On the Feasibility of Attribute-Based Encryption for WLAN Access Control

User authentication at Wi-Fi Access Points (APs) is becoming an important issue. Wi-Fi APs are indeed ubiquitous, but existing authentication methods such as WPA/WPA2 static pre-shared secret key (PSK), or 802. IX-based online authentication services (e.g., RADIUS servers/proxies) have their theoretical or practical limitations. In a previous work, we proposed WI-FAB, a new authentication mechanism which neither requires online backend access control infrastructure, nor relies on a static pre-shared secret key. In this paper, we extend WI-FAB by removing the need for having a central authority for user authentication and credential issuing. Our main contribution is twofold: (i) adopting decentralized multi-authority CP-ABE, we support the users who have authentication/authorization credentials from multiple authorities.
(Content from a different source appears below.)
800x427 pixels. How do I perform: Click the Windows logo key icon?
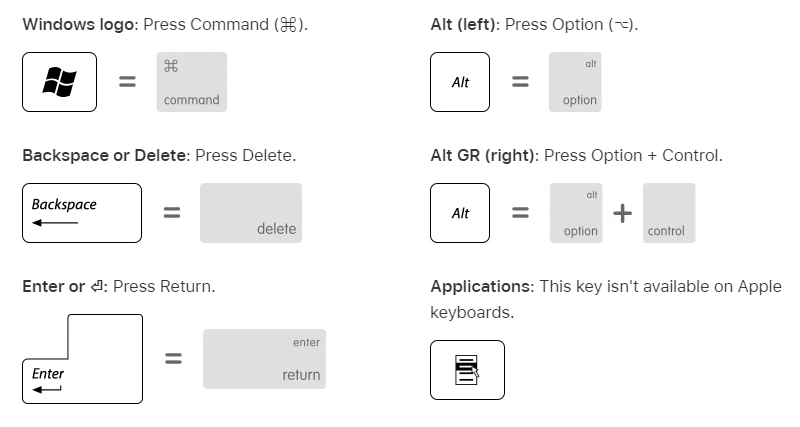point(59,82)
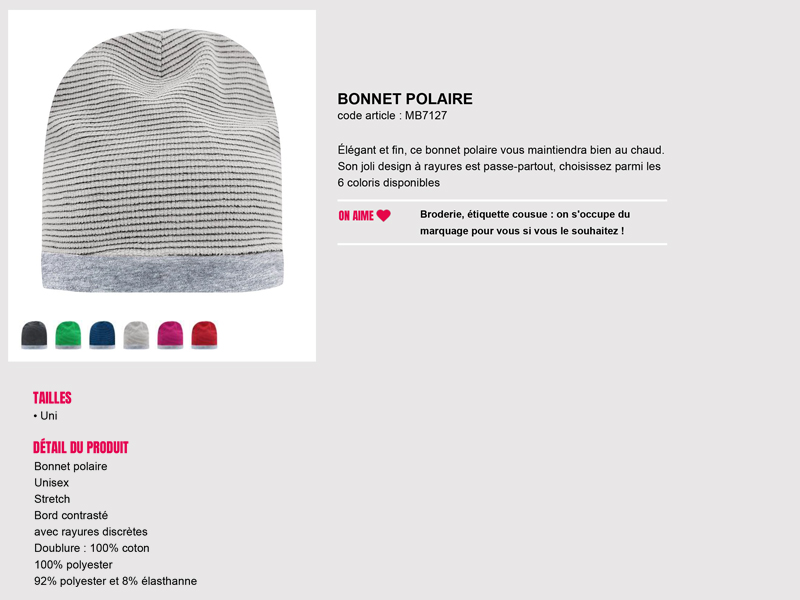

We decouple the user credentials issuing from the management of the WPA2-PSK, so that neither the credential issuing authority can track the users, nor the AP can access the real identity of the users. Considering an extensive attack model, we show that the proposed approach is secure and preserves the privacy of the users. (ii) We provide a real-world implementation of the proposed approach on off-the-shelf embedded hardware to demonstrate its feasibility and efficiency.